(Stored records)
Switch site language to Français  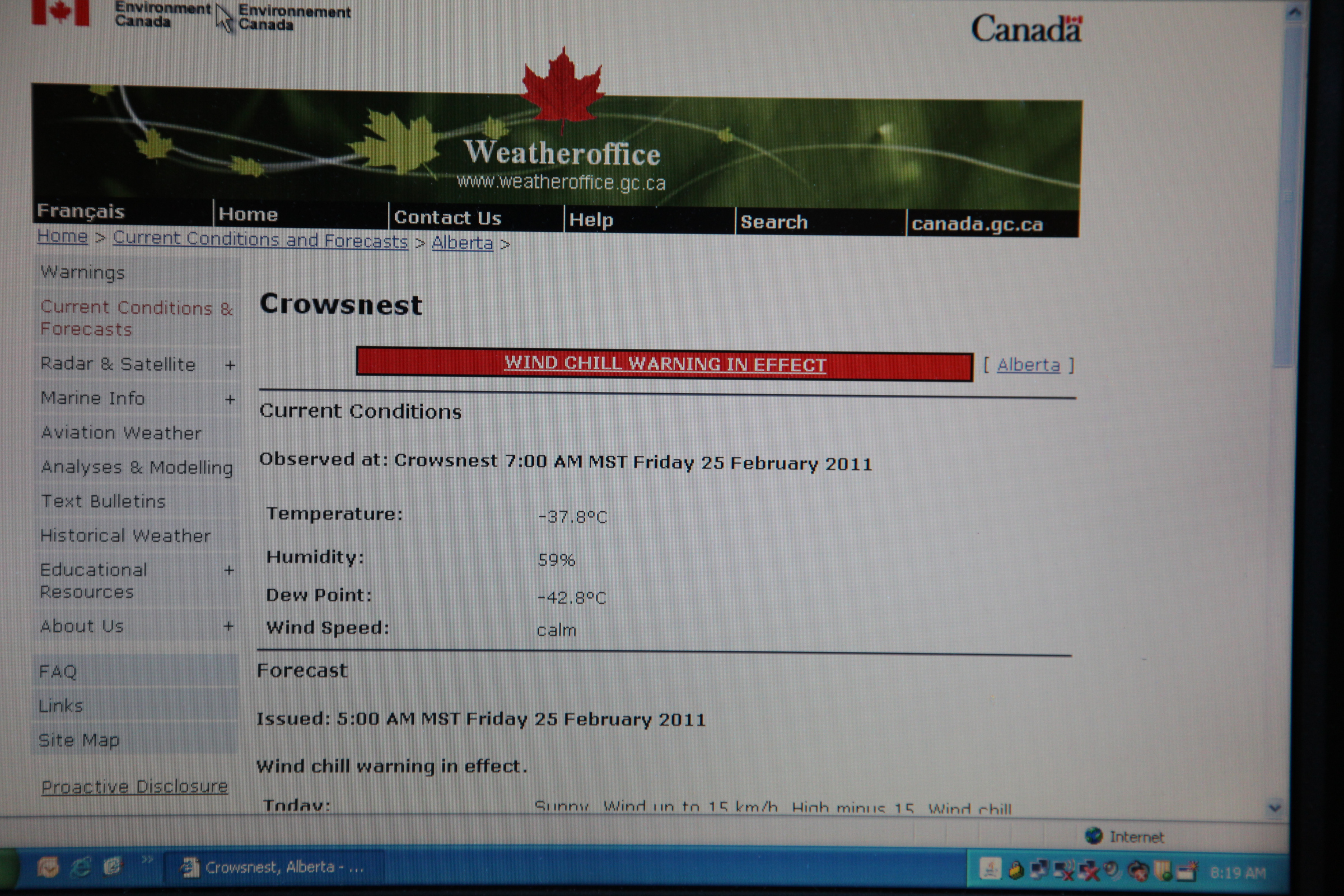(81, 212)
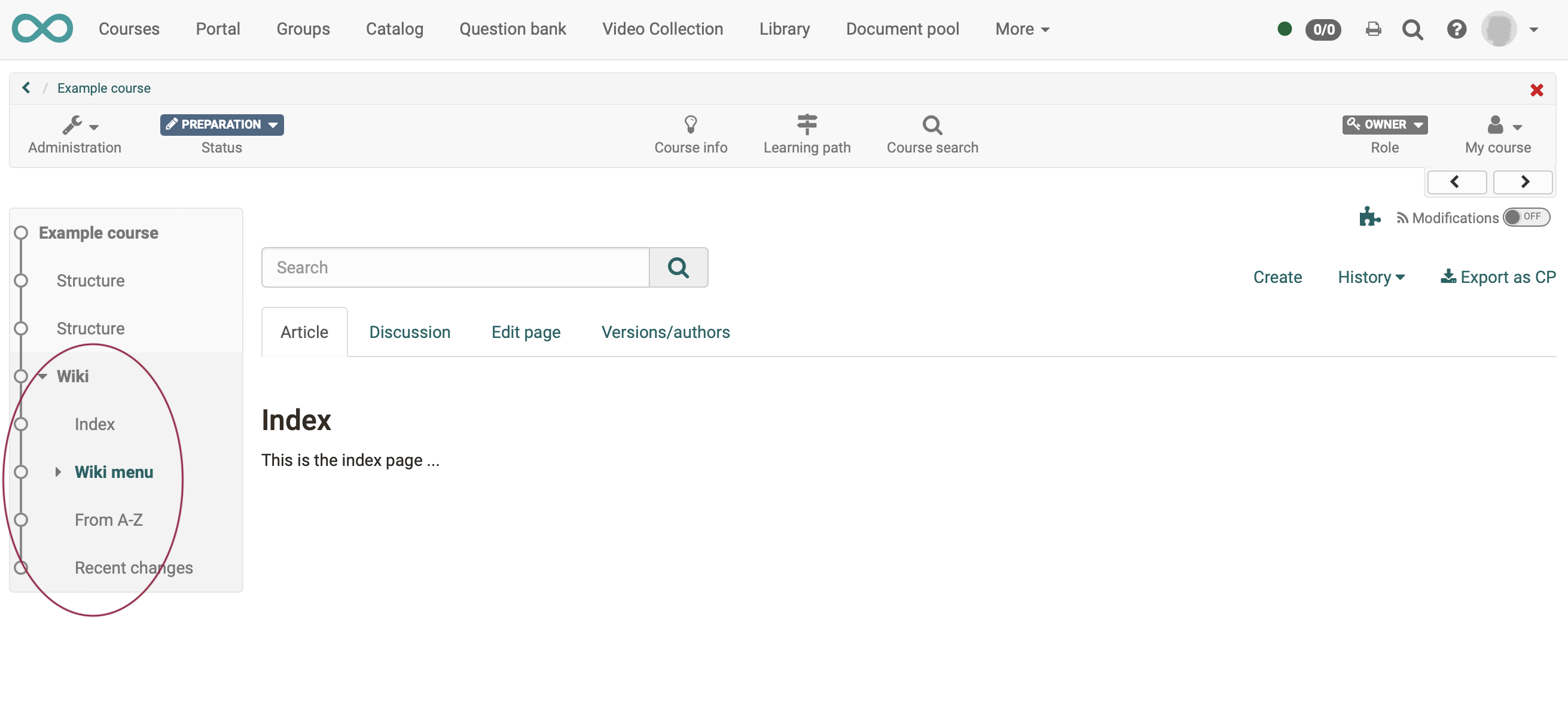Open the PREPARATION status dropdown
The width and height of the screenshot is (1568, 707).
pyautogui.click(x=221, y=124)
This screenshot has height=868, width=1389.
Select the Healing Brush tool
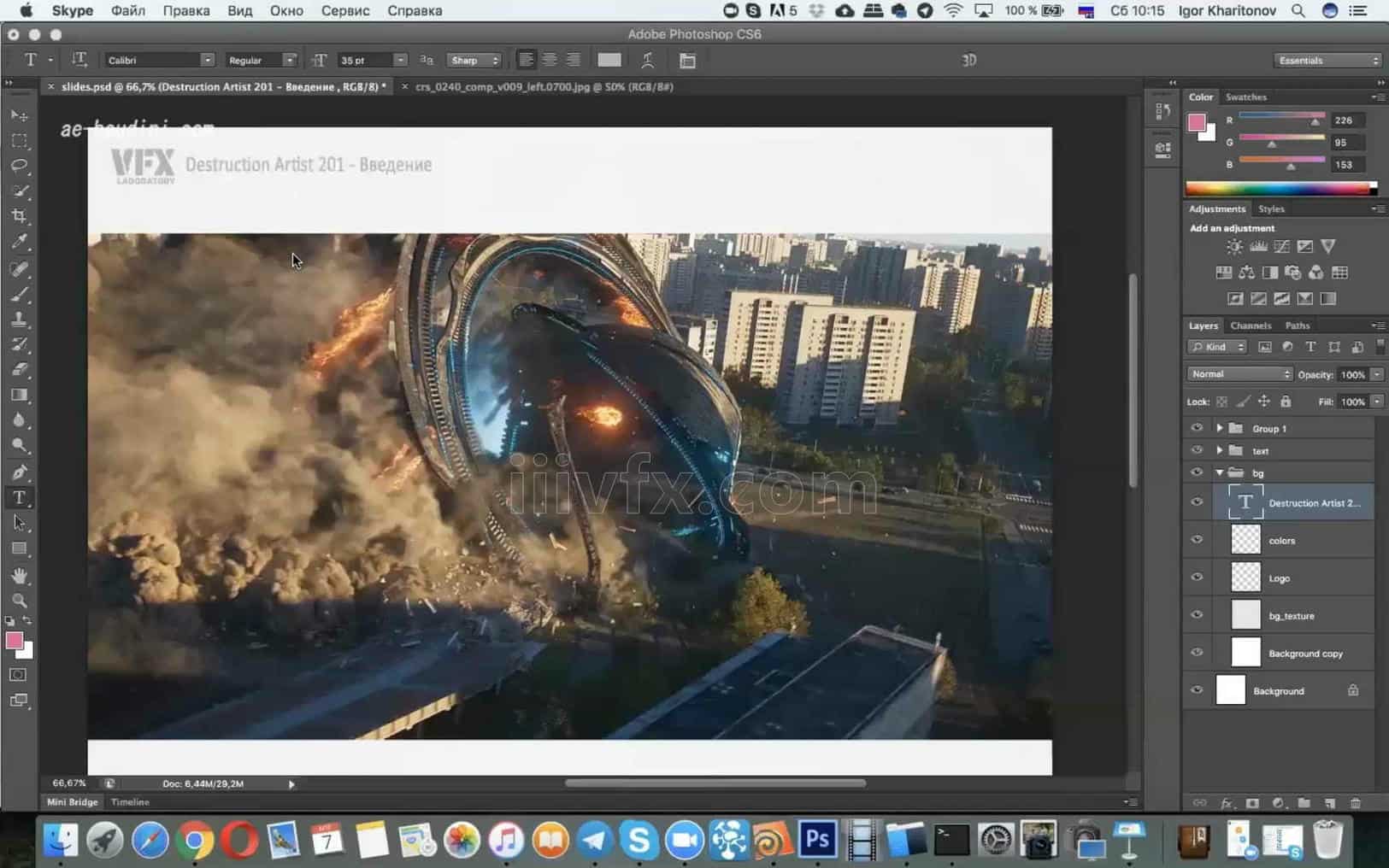click(19, 269)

Activity: Set down exactly, line for line, the data from the line that contains "This screenshot has height=868, width=1389." through its last line, keeping pictures out.

Response to this task:
This screenshot has height=868, width=1389.
Select the Healing Brush tool
click(19, 269)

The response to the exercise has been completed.